RECORDS TO PROCESS
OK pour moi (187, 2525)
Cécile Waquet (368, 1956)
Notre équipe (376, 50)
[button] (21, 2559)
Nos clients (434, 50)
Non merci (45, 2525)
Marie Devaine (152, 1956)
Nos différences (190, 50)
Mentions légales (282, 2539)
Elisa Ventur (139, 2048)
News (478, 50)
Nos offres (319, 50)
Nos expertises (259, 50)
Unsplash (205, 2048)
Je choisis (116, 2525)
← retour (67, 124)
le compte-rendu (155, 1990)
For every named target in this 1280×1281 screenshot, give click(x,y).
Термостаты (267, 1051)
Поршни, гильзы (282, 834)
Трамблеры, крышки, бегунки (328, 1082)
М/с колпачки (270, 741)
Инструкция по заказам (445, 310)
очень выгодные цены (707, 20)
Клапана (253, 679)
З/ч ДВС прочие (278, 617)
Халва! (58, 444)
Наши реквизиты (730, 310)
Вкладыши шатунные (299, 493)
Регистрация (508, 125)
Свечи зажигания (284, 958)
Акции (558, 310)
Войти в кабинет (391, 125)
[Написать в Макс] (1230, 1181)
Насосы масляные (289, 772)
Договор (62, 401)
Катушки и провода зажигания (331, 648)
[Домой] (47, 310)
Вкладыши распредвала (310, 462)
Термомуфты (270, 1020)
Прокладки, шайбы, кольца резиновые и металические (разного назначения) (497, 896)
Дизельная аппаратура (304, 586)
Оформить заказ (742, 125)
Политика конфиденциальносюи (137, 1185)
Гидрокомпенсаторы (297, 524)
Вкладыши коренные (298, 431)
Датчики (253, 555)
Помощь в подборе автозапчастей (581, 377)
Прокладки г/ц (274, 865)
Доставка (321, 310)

==

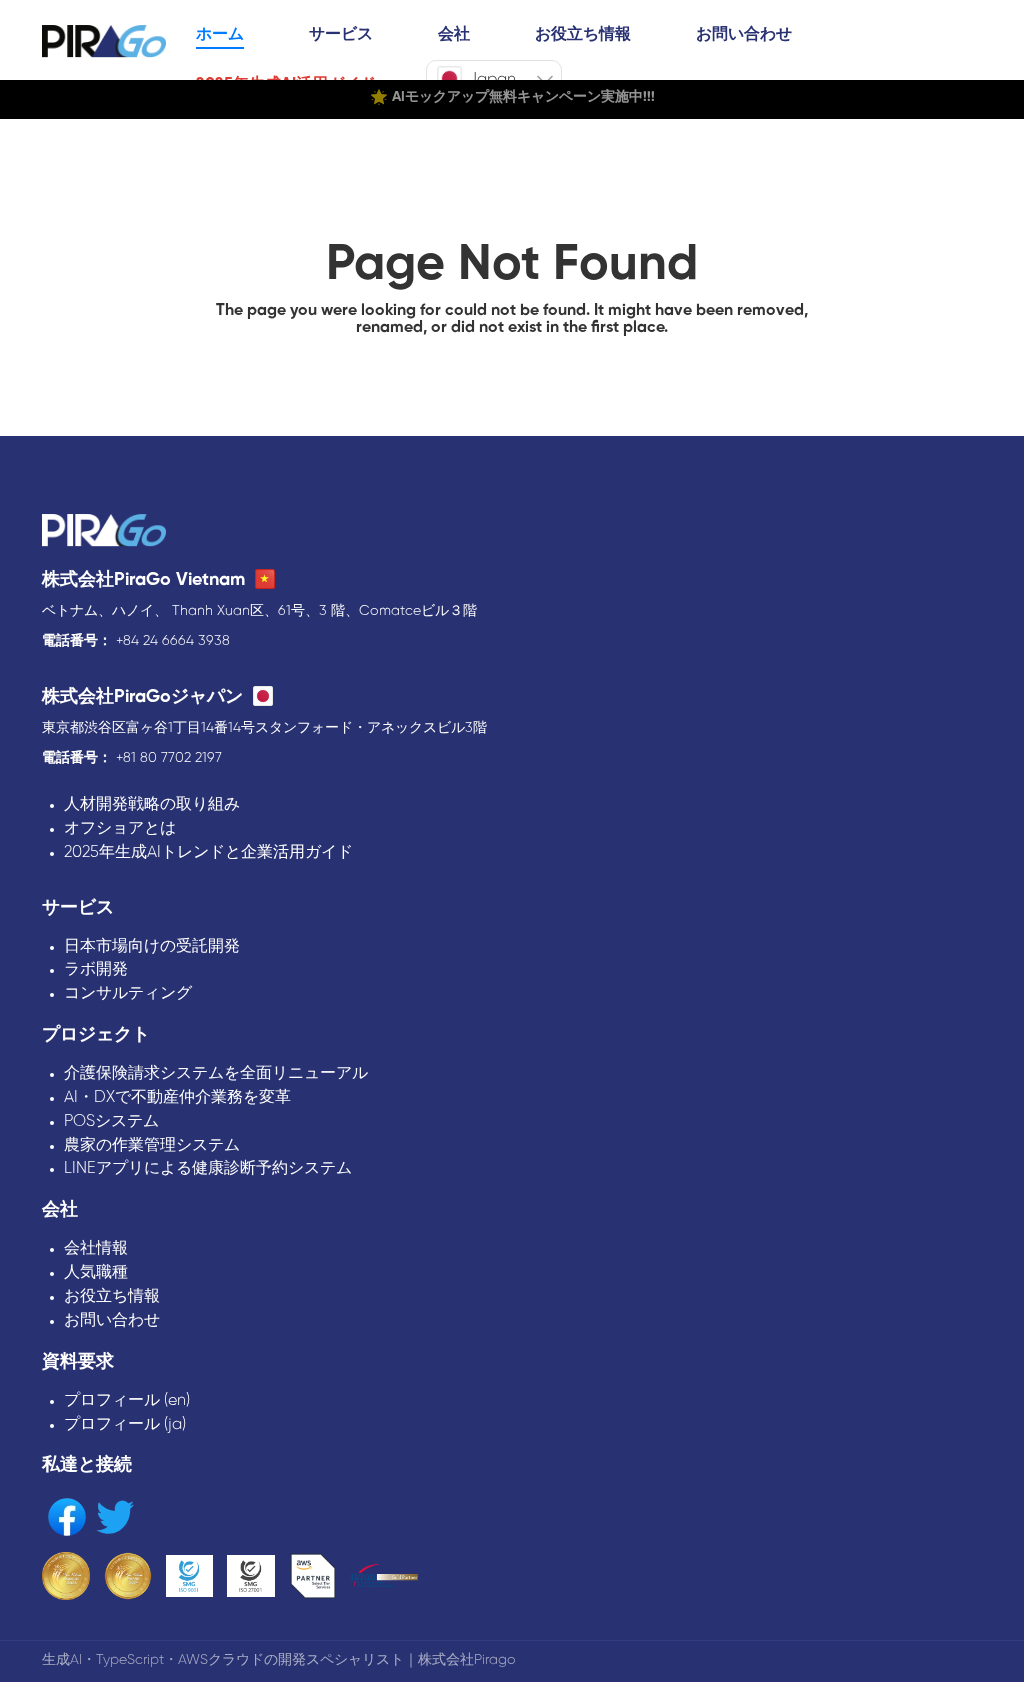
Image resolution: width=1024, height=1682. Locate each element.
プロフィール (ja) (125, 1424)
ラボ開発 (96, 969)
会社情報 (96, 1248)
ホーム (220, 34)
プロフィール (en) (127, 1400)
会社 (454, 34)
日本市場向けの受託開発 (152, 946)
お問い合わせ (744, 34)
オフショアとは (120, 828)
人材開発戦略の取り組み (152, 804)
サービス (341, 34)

==

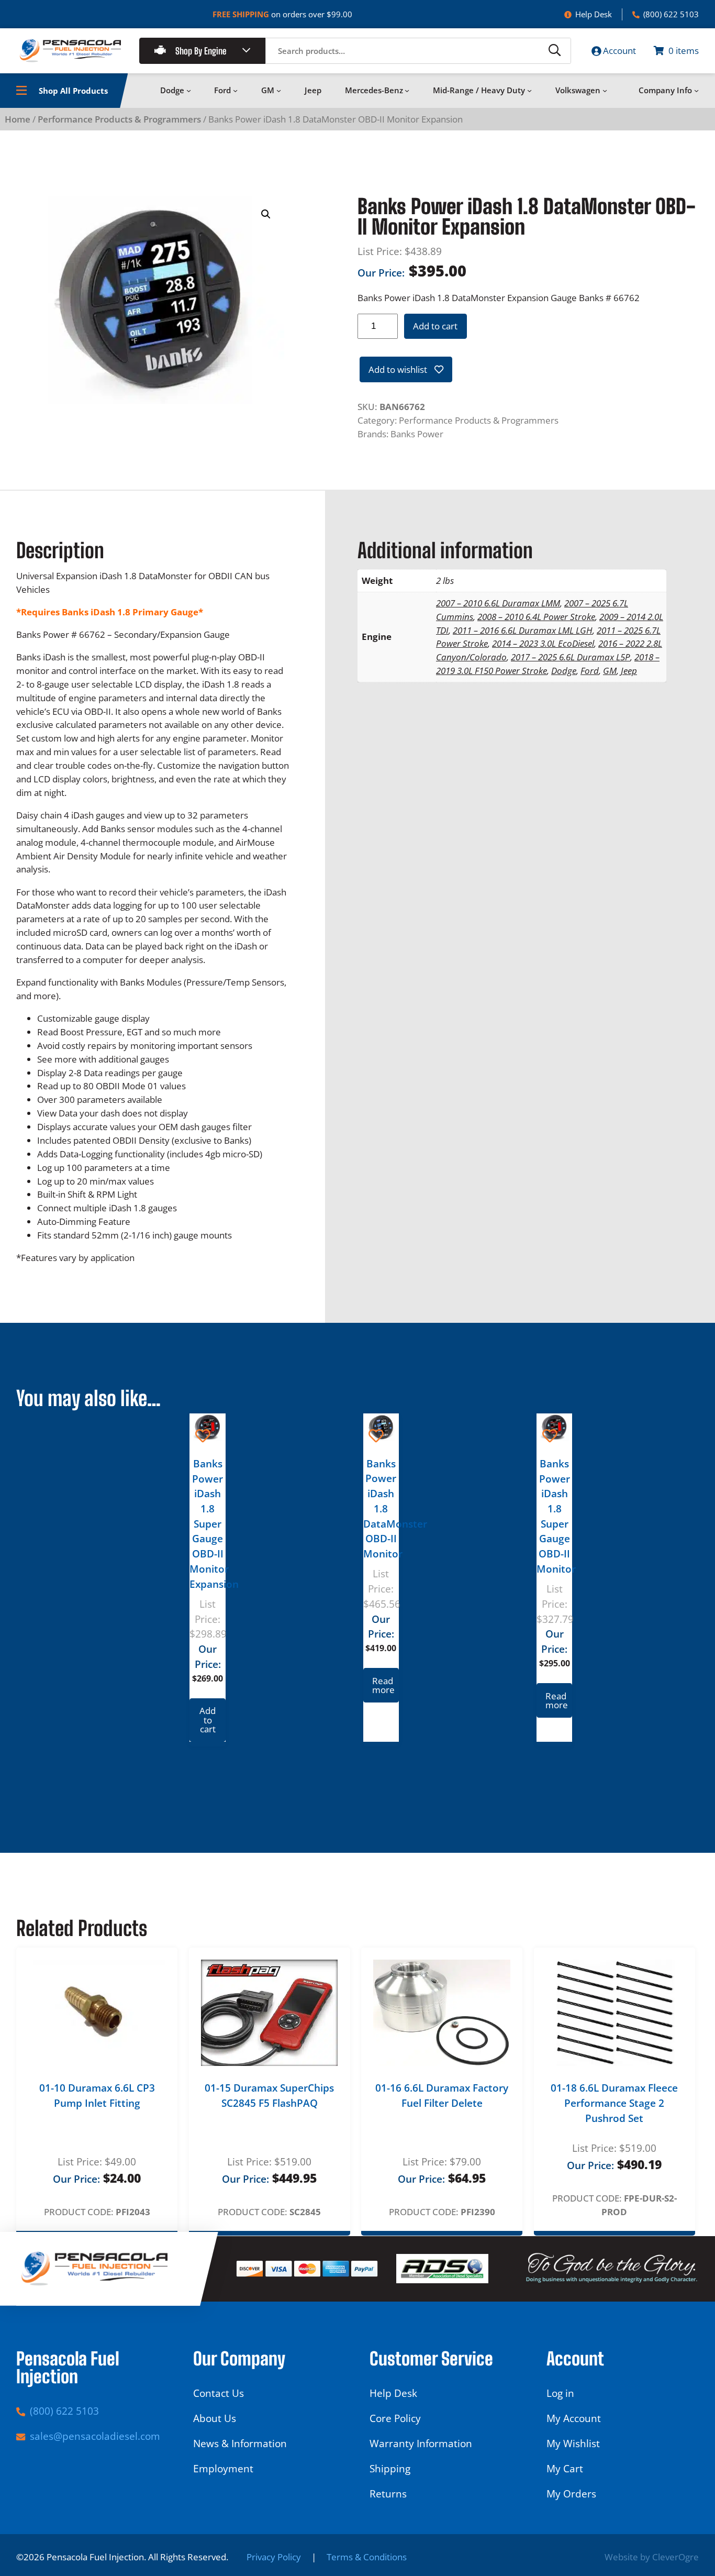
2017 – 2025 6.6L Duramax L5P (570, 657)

WORK REQUIRED
If a line in the records has the word "Вкладыши", copy that line.

ANSWER TO THE PROBLEM
Вкладыши шатунные (299, 493)
Вкладыши распредвала (310, 462)
Вкладыши коренные (298, 431)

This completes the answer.